2. Faith hath a peculiar respect to the love of Christ in dying for us, making the atonement for us by his blood, and therein the glorifying of the wisdom, love, and grace of God the Father. Faith is led into special communion with Christ as dying for us to make the atonement, and therein we give glory to Christ in his priestly office in a peculiar manner in this ordinance, it respecting the sacrifice of Christ, whereby he made atonement for us.

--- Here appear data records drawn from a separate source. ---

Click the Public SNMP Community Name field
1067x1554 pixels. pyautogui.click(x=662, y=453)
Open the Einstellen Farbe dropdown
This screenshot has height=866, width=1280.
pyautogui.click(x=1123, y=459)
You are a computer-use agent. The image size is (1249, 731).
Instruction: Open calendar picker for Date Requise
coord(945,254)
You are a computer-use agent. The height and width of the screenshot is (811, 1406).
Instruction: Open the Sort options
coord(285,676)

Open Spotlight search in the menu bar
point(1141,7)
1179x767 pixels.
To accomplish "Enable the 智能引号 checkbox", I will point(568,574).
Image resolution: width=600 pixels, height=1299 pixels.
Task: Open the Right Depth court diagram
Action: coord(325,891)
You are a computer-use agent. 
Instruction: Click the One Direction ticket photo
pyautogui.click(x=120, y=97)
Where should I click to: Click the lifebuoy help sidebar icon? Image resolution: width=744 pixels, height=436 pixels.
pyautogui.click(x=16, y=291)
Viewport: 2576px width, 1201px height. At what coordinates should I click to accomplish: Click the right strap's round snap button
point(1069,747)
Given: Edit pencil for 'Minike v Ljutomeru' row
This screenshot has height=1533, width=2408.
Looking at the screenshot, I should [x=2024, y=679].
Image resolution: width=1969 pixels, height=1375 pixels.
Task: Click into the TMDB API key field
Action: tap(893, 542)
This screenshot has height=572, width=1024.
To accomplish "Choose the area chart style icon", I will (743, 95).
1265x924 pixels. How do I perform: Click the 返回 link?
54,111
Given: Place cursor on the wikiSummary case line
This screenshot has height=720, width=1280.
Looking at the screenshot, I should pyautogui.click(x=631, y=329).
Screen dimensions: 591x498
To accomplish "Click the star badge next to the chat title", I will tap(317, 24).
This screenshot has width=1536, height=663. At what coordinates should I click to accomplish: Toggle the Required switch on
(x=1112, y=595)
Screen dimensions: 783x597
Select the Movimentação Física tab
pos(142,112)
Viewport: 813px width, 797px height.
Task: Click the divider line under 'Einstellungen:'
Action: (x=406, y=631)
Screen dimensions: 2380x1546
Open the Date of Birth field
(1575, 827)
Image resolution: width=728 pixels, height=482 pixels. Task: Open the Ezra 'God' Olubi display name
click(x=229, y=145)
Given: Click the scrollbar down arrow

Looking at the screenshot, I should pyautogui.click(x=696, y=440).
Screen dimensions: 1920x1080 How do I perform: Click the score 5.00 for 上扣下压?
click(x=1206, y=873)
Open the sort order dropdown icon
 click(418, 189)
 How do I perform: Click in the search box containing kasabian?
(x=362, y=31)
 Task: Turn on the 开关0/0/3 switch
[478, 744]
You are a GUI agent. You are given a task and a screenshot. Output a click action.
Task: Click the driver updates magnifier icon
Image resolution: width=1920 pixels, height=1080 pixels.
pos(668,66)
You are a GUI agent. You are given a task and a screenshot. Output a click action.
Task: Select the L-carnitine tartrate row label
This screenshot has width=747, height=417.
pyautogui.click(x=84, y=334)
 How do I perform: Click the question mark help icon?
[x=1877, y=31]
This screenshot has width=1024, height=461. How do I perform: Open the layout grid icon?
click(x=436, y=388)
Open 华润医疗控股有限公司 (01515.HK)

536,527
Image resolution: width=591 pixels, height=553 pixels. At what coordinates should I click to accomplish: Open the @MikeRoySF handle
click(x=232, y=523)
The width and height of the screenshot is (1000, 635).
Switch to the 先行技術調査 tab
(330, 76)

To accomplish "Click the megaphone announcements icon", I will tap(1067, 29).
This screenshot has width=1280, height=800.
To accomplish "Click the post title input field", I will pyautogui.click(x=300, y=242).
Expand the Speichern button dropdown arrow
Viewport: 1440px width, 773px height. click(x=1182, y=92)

3. Faith hath respect to this special manner of the exhibition of Christ to the souls of believers, under the outward signs and symbols of bread and wine by his institution, making such a sacramental union between the thing signified and the sign, that the signs remaining to be what they are in themselves, they are unto us the thing that is signified by virtue of the sacramental union that Christ hath appointed between his body and blood, and the benefits of it; and this bread and wine, though not changed at all in themselves, yet they become to us by faith, not what they are in themselves, but what is signified by them, the body and blood of Christ. Herein we give glory to Christ in his prophetical office. It is he who has revealed, taught and instructed his church in this truth which depends on the sacramental union which follows by his institution. That
is the third thing wherein faith peculiarly acts itself in this ordinance.
4. The fourth thing is, the mysteriousness, which I leave to your experience, for it is beyond expression, the mysterious reception of Christ in this peculiar way of exhibition. There is a reception of Christ as tendered in the promise of the gospel, but here is a peculiar way of his exhibition under outward signs, and a mysterious reception of him in them really, so as to come to a real substantial incorporation in our souls. This is that which believers ought to labour after an experience of in themselves; to find that indeed under these four considerations, they submit to the authority of Jesus Christ in a peculiar manner, giving him the glory of his kingly office; mixing faith with him as dying and making atonement by his blood, so giving him the glory and honour of his priestly office; much considering the sacramental union that is by his institution between the outward signs and the thing signified, thus glorifying him in his prophetical office; and raising up their souls to a mysterious reception and incorporation of him, receiving him to dwell in them, warming, cherishing, comforting, and strengthening their hearts.
I have mentioned these things as those which lie in your practice, and to obviate that (if I may mention it), which you may be tried with. There is but one plausible pretence that our adversaries, who design to oppress us, have in this business: If, say they, there be not a real presence and a real substantial transmutation of the elements into the substance of the body and blood of Christ, shew you a way whereby you may have a peculiar communion with Christ any more than in the word preached. We say, we have in these things experience of a peculiar communion with Christ in a way made proper to this ordinance, which is not to be found in any other ordinance.